Recently, several cryo-EM structures of recombinant hIAPP have been produced [40,41,42,43] that show fibrils are composed of two protofilaments. The structures observed suggest that the process of fibrillization may be synchronous [43] and the structural similarity of hIAPP fibrils to polymorphs of amyloid-β (Aβ) fibrils [42] may explain how both fibrils can cross-seed one another.

The most detailed, and biologically relevant structures of hIAPP fibrils was published recently by Cao et al., 2021 [44], showing eight morphologically different cryo-EM fibril structures seeded from fibrils extracted from islet cells from a T2DM donor. Four of the structures revealed twisted fibrils comprising two linked protofilament chains each composed of stacked β-strands. Two of the twisted fibrils are homodimers, whilst the other two are heterodimers. Two core folds can be observed in the fibrils which were observed to be capable of interacting in three different ways to form protofibrils, thus allowing the different structures to form. Some of the seeded fibrils do not resemble any of the unseeded ones (derived from peptides only), hence, they could resemble the structure of hIAPP in vivo [44].
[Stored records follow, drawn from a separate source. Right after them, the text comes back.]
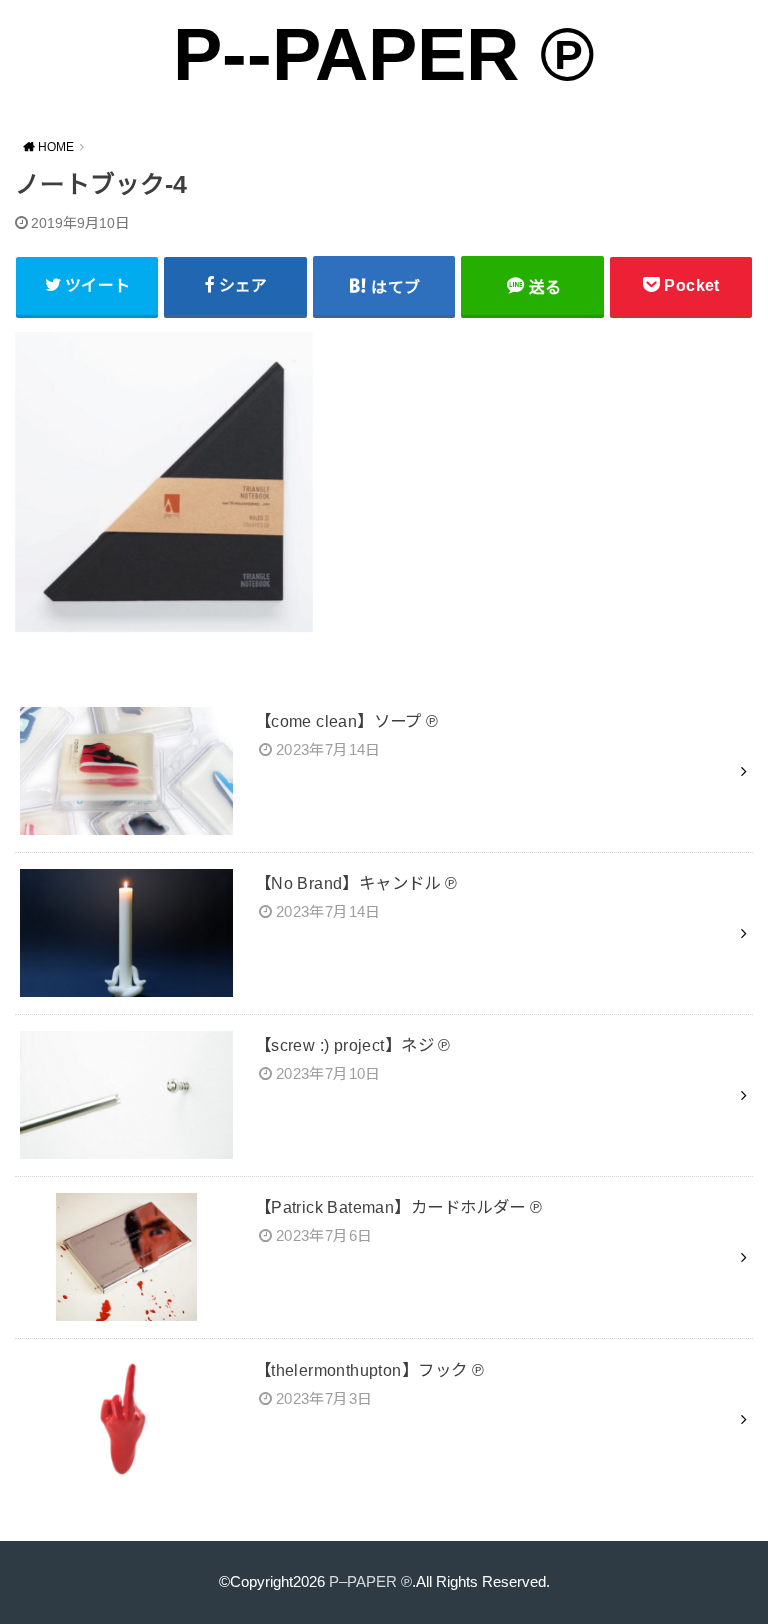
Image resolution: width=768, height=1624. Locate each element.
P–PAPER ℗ (370, 1582)
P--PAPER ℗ (384, 54)
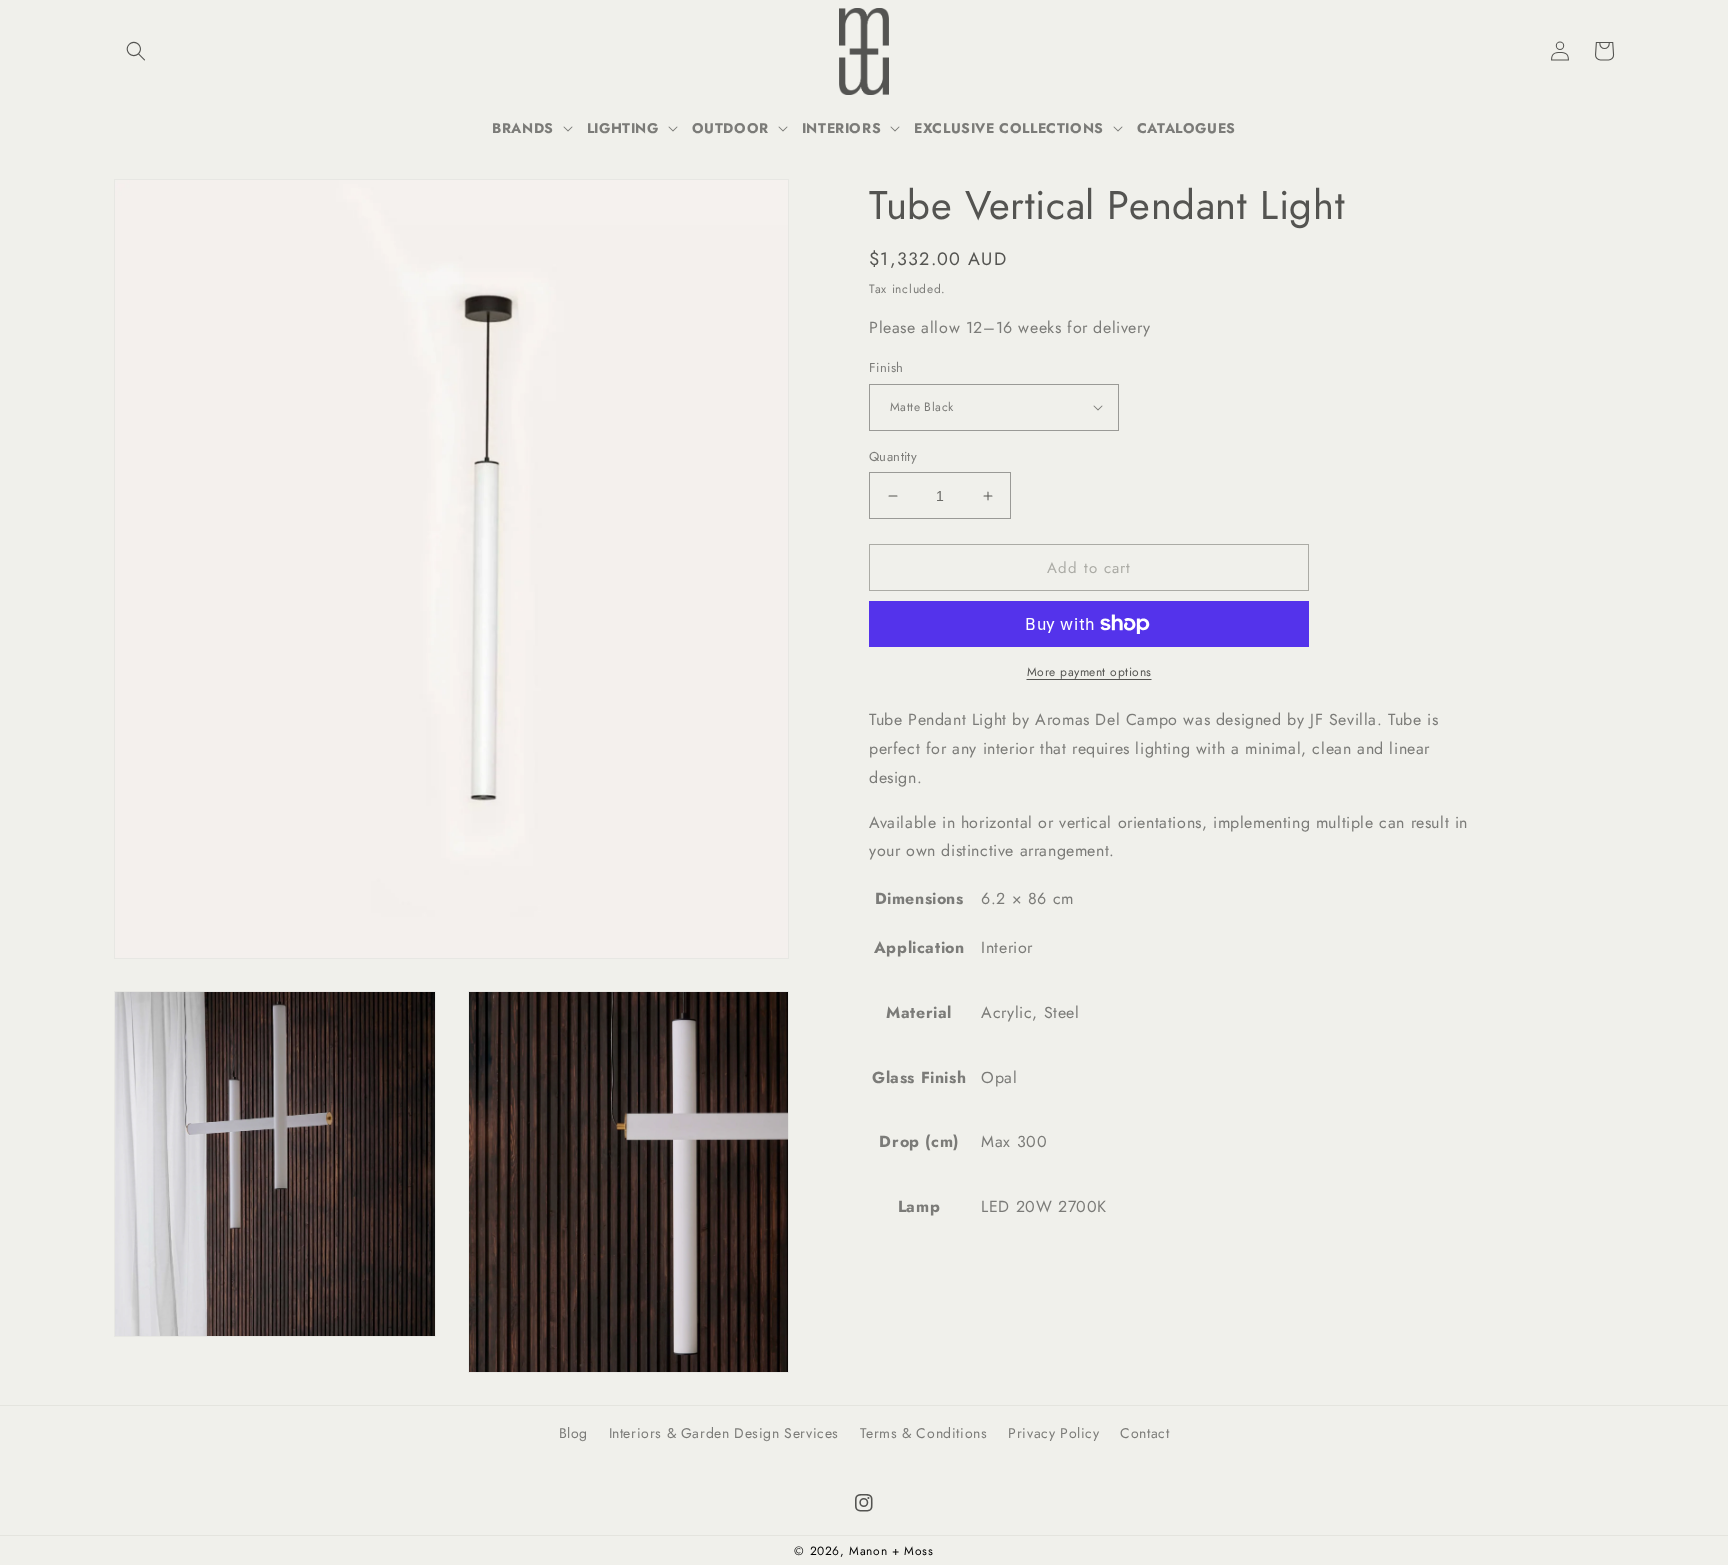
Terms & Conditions (924, 1433)
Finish (886, 367)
Since membranes have been suggested as crucial to hIAPP misfolding and aggregation [45], it is essential to characterise the structure of hIAPP when bound to a membrane-like environment. Studies suggest that membranes accelerate the transition from α-helical to β-sheet pleated structures as revealed by NMR, EPR, TEM and Atomic force microscopy (AFM) studies [46,47,48,49]. NMR and EPR experiments using hIAPP bound to micelles highlighted residues 9–22 as having an unstable α-helical region, which is assumed to become stabilised during the aggregation process [34]. Lipid binding assays and TEM showed that when bound to anionic or zwitterionic membranes, hIAPP transitions from an α-helical structure to a β-sheet structure within minutes [50]. AFM has also been used to observe membrane-bound pre-fibrillar hIAPP, showing structures resembling ion-channels which could damage membranes by forming pores and changing their fluidity [51]. Other AFM studies have shown hIAPP accumulating on membranes in the form of unstructured aggregates. Membranes containing cholesterol revealed less bound amyloid compared to cholesterol-free membranes [52,53], highlighting the importance of membrane composition to amyloidosis.
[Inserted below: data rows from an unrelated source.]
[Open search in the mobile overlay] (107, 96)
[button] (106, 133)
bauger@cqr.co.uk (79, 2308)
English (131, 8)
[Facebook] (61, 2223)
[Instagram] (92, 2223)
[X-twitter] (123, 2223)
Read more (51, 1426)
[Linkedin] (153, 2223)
Importantly, decreased insulin degrading enzyme (IDE) levels can lead to hyperinsulinemia, which may contribute to insulin resistance [54]. IAPP is a substrate for the insulin degrading enzyme (IDE) [55], a zinc metalloproteinase expressed in most cell types and also found in the circulation. Modulation of IDE activity could have consequences for amyloid formation by hIAPP and other amyloidogenic proteins [56]. Inhibition of IDE increased amyloidosis and hIAPP cytotoxicity in a cell culture model [57], but not in cultured islets [58]. In mice models, acute administration of a potent IDE inhibitor demonstrated beneficial effects on glucose tolerance [59], indicating potential for therapy of T2DM. However, given its wide distribution and other biochemical functions such as a chaperone and ubiquitin-proteosome pathway modulator, long term or untargeted use of inhibitors may be problematic [57,60].

2.3. Important Residues Involved in hIAPP Aggregation

Different mechanisms have been proposed explaining how monomers stack together and assemble into oligomers. Identifying exactly how the different conformations form and the key residues involved is important for developing therapeutics to inhibit aggregate formation, especially at the early stages of the process before extensive cellular damage occurs. NMR experiments using hIAPP peptides in solution suggest the initial events may involve adjacent monomers binding via noncovalent interactions involving residues 26–32 before assembling into oligomers [61]. Another study suggests a similar region, residues 29–33, as key to oligomer assembly, and also highlights residues 20–27 as important in fibril formation [62,63].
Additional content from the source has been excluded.